Grenville Canada West

Defunct pre-Confederation electoral district
- Legislature: Legislative Assembly of the Province of Canada
- District created: 1841
- District abolished: 1867
- First contested: 1841
- Last contested: 1863

= Grenville (Province of Canada electoral district) =

Province of Canada electoral district

Grenville was an electoral district of the Legislative Assembly of the Parliament of the Province of Canada, in Canada West. Based on Grenville County, it was located on the north shore of the Saint Lawrence River, east of Lake Ontario. It was created in 1841, upon the establishment of the Province of Canada by the union of Upper Canada and Lower Canada. Grenville was represented by one member in the Legislative Assembly. It was later split into two ridings, in a redistribution.

== Boundaries ==

Grenville electoral district was located on the north shore of the Saint Lawrence River in the eastern area of Canada West, east of Kingston. It was based on Grenville County (now the United Counties of Leeds and Grenville).

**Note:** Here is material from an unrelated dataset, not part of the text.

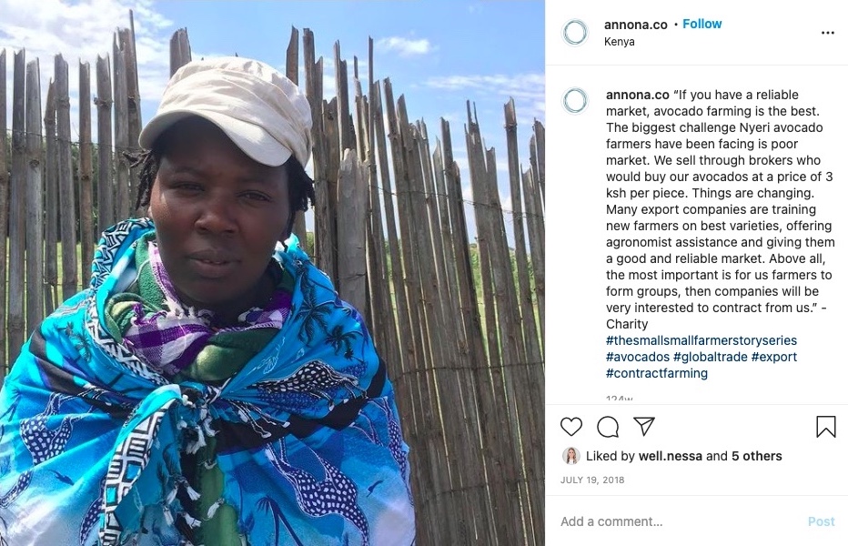Focus the Add a comment field
This screenshot has height=546, width=848.
click(x=681, y=521)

The Union Act, 1840 had merged the two provinces of Upper Canada and Lower Canada into the Province of Canada, with a single Parliament. The separate parliaments of Lower Canada and Upper Canada were abolished. The Union Act provided that the pre-existing electoral boundaries of Upper Canada would continue to be used in the new Parliament, unless altered by the Union Act itself.

Grenville County had been an electoral district in the Legislative Assembly of Upper Canada, and its boundaries were not altered by the Union Act. Those boundaries had originally been set by a proclamation of the first Lieutenant Governor of Upper Canada, John Graves Simcoe, in 1792:

That the fourth of the said counties be hereafter called by the name of the county of Grenvill; which county is to be bounded on the east by the westernmost line of the county of Dundas, on the south by the river St. Lawrence, and on the west by the easternmost boundary line of the late township of Elizabethtown, running north twenty-four degrees west until it intersects the Ottawa or Grand river, thence descending the said river until it meets the northwesternmost boundary of the county of Dundas. The said county of Grenvill is to comprehend all the islands in the said river St. Lawrence nearest to the said county, in the whole or greater part fronting the same.

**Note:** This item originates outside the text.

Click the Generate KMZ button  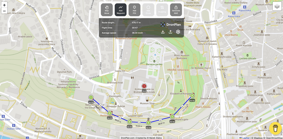pos(176,10)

The boundaries had been further defined by a statute of Upper Canada in 1798:

That the townships of Edwardsburg, Augusta, Wolford, Oxford on the Rideau, Marlborough, Montague and Gower, (called North and South Gower) together with such of the Islands in the river Saint Lawrence as are wholly or in greater part opposite thereto, shall constitute and form the County of Grenville.

Since Grenville electoral district was not changed by the Union Act, those boundaries continued to be used for the new electoral district. Grenville was represented by one member in the Legislative Assembly.

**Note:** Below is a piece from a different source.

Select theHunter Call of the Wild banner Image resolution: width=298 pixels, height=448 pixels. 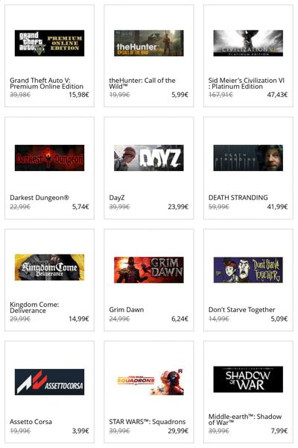(x=148, y=43)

== Members of the Legislative Assembly ==

Grenville was represented by one member in the Legislative Assembly. The following were the members for Grenville.

| Parliament | Years | Member | Party |
|---|---|---|---|
| 1st Parliament 1841–1844 | 1841–1844 | Samuel Crane | Unionist; Reformer |

== Abolition ==

The district was later split into two different ridings, in a redistribution.